[Collection entries]
___
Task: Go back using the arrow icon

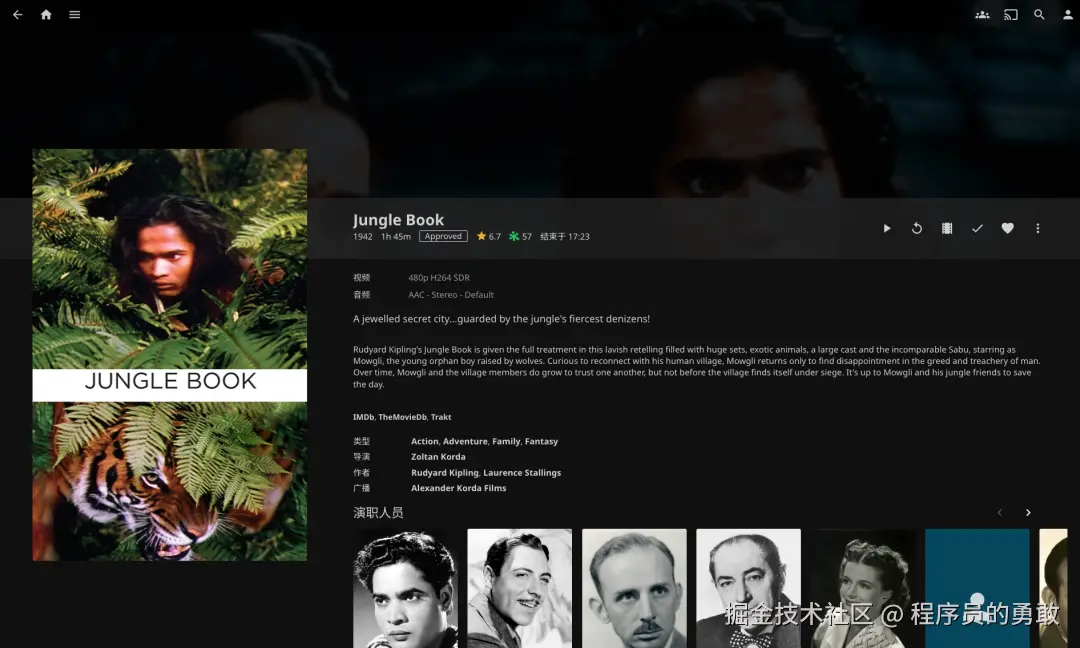Action: 18,14
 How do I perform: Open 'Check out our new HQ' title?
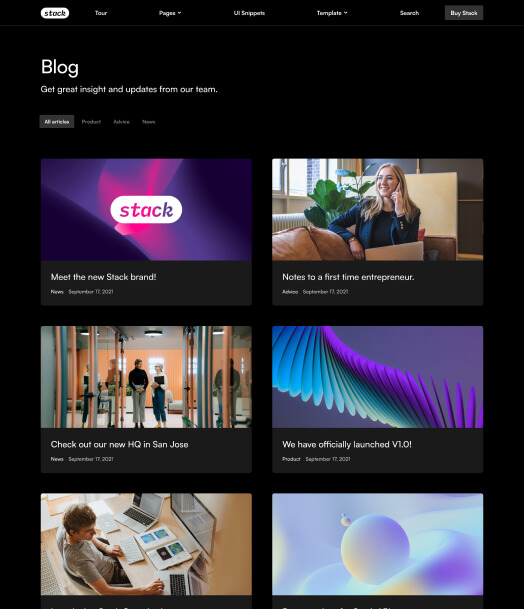pyautogui.click(x=119, y=445)
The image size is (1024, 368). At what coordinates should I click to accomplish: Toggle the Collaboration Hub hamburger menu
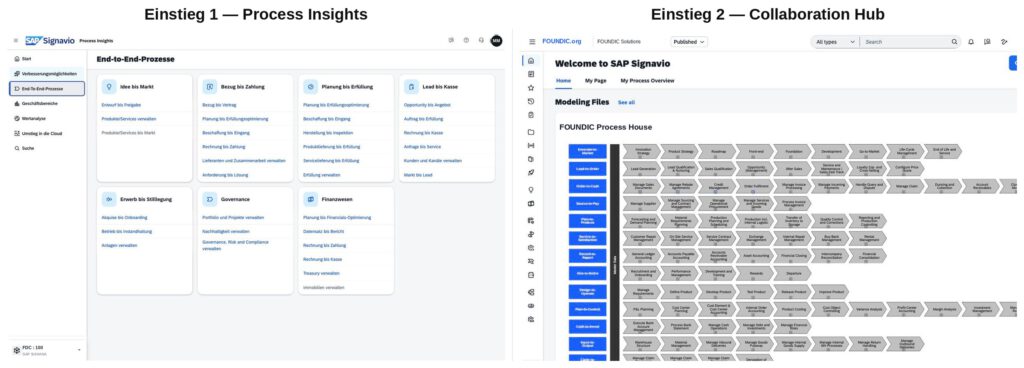pos(532,42)
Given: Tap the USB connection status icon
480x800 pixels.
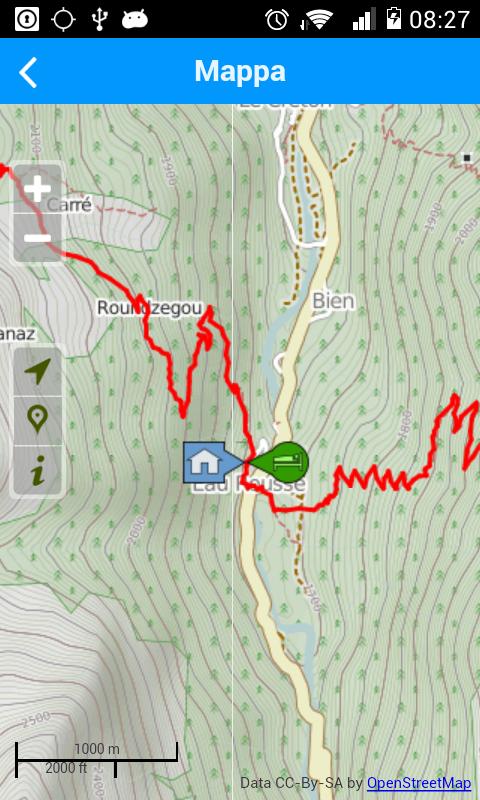Looking at the screenshot, I should point(99,19).
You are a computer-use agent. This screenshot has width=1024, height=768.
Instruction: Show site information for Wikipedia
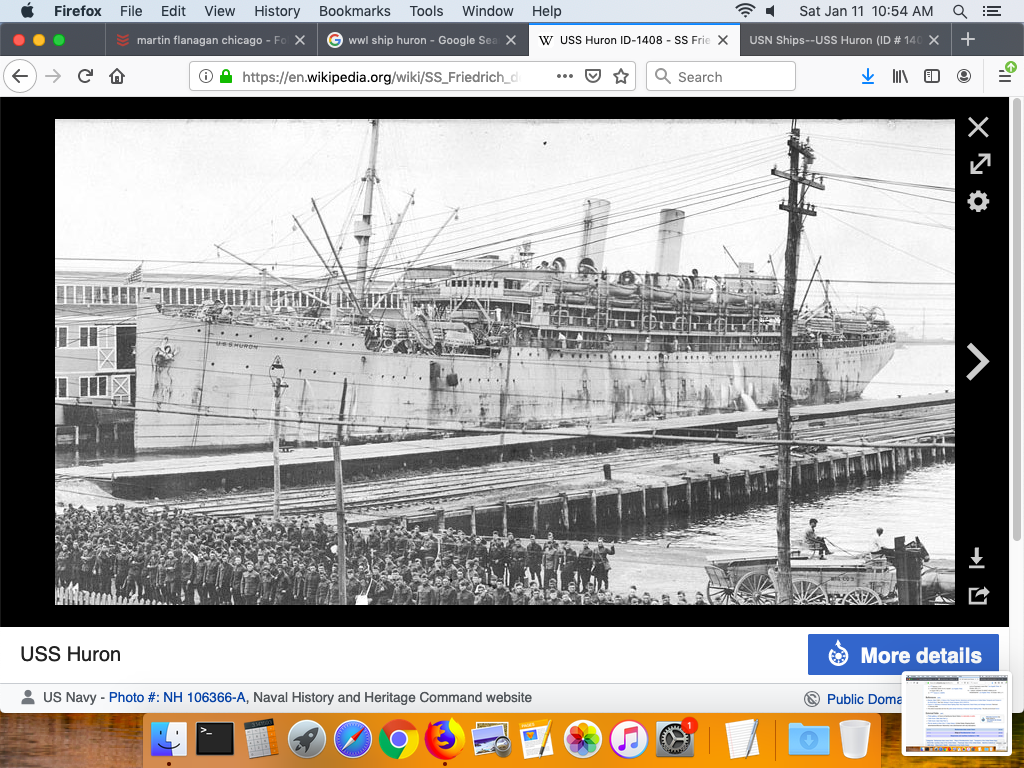tap(205, 77)
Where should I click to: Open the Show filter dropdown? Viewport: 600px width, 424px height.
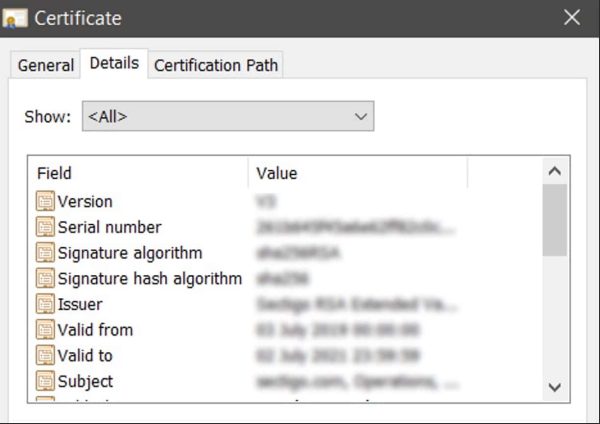coord(227,116)
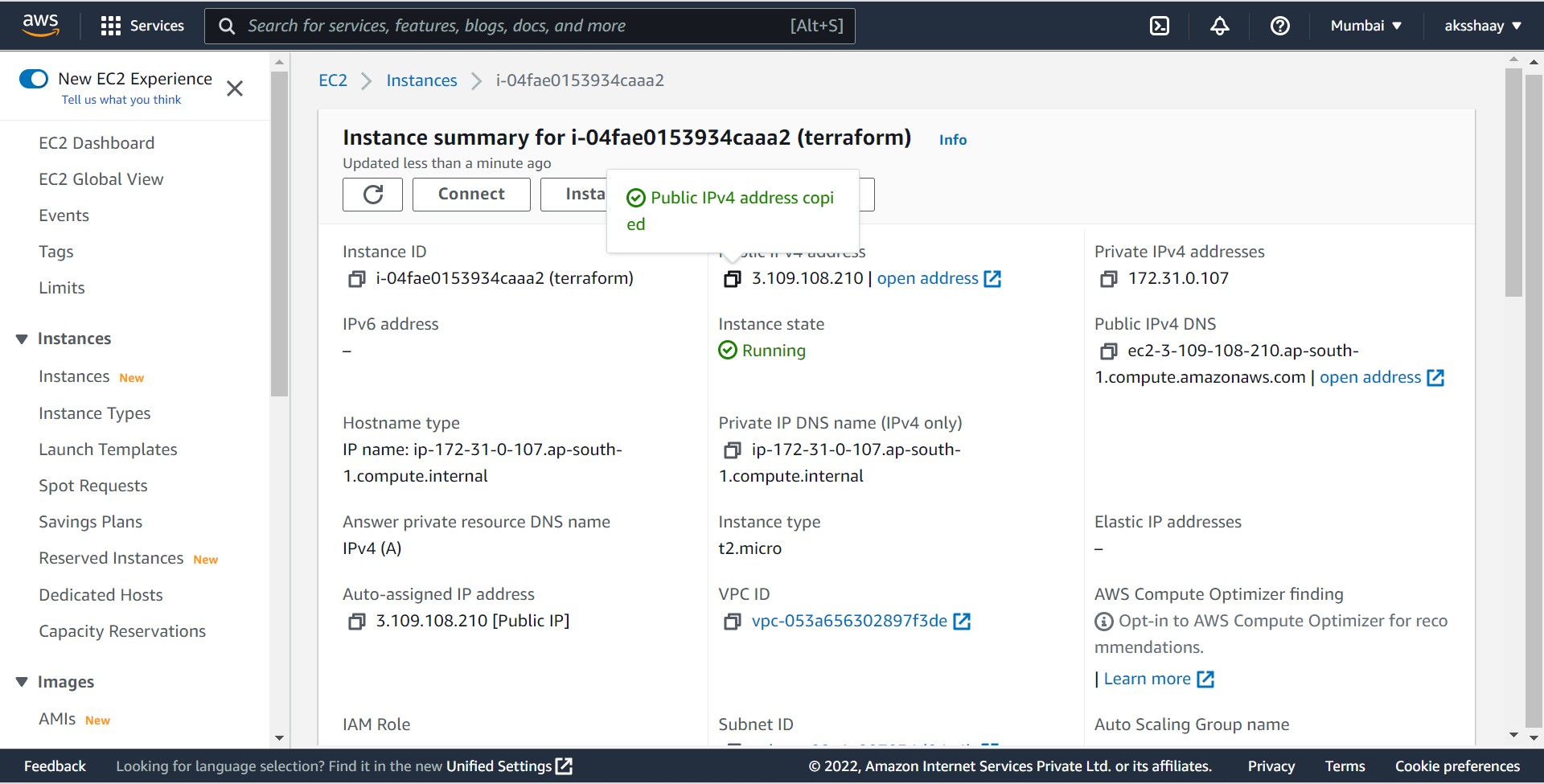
___
> [Instructions to follow]:
Rename "Collaboration Hub" to "Team Hub" in the entries from the start through the line holding "pos(532,42)", inclusive, and write those lines out again with nothing else changed. Leave the pictures out.

> [Final result]:
Task: Go back using the arrow icon

Action: 18,14
 How do I perform: Open 'Check out our new HQ' title?
pyautogui.click(x=119, y=445)
The image size is (1024, 368). At what coordinates should I click to accomplish: Toggle the Team Hub hamburger menu
pos(532,42)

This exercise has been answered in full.